妖花
なぜなら、菊之助も今まで数え切れぬほど、そこかしこの人々に恩を受けた。
江戸の者たちはいつだって、困った者を放っておけぬ。
そんな江戸っ子たちに囲まれて育ったからこそなのか、菊之助も彼らと同類になっていた。
たからどうしても、冷徹な段田の発言が食えなかったのである。
しかも菊之助の率直さは、慎みなくずけずけと物申す江戸っ子のさらに上を行く。
「薄情者め」
良い事は恥ずかしがって言えぬくせに、悪口なら息を吐くように言えてしまうのだ。
「何とでも言え。
だが、私は悪魔だ。
人情とか義理とか言うものについて、しかも子供に説教されても、私にはなに一つ心に響かないし、頭にも入らない。

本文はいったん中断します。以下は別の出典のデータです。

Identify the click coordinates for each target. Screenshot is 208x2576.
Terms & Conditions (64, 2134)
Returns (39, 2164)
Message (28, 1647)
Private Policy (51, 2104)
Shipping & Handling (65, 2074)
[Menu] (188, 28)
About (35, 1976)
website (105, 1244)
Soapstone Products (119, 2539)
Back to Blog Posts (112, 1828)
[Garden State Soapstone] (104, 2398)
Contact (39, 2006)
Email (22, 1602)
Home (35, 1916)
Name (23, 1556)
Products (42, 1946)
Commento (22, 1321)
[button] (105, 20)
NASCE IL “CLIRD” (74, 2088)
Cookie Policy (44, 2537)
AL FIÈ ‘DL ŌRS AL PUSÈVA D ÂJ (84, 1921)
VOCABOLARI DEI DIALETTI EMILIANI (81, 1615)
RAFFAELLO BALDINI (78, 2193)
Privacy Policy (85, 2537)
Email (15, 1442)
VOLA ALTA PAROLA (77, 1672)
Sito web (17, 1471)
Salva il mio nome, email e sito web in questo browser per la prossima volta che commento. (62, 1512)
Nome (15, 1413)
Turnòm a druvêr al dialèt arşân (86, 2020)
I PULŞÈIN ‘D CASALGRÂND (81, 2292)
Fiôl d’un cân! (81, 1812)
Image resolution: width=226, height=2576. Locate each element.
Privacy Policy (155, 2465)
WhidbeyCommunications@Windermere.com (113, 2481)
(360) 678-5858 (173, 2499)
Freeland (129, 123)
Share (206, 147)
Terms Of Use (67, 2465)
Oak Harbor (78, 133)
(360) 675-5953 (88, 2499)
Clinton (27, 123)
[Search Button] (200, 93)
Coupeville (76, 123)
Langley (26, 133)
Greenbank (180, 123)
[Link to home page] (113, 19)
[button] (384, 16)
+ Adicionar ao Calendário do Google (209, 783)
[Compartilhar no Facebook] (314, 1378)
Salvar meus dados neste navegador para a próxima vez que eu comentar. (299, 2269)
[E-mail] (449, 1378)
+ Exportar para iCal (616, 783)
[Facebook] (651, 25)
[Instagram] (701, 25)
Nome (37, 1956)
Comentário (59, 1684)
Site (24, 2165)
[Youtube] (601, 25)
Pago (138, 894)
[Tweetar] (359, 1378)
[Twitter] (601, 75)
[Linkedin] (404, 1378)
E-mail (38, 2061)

だから君がどう言ったって、蛇足にしかならないのだよ」
「誰が子供だ。
それとなにが蛇足だ」
「君が子供で、君が言うことが蛇足だと言っているのだよ。
……ああ、やっぱり、口喧嘩になるのなら話しかけなければよかった」
「自業自得だろ」
けっ、と吐き捨て、菊之助は続けざまに、
「お前みたいな大人はなあ……」
と言った。
しかし次いで発された言葉は、故意で言ってやろうとした一言とは異なるものであった。
「ね、姉ちゃん!」
菊之助は絶叫にも似た声になった。
すると、段田はむっとして立ち止まる。
「おい、私のような大人が姉ちゃんとはどういうことだ。
私は女じゃないぞ」
「ちっ、違う!前だ!」
菊之助は震える指で前方を指した。
段田は促されてそこを見やる。
ここから四丈ほど先に進めば楓河岸に出る。
その付近に小さな茶屋があった。
色を売るような水茶屋ではなさそうだ。
そこの看板娘が、優しげな微笑を浮かべて、客と思しき男に向かって小首をかしげている。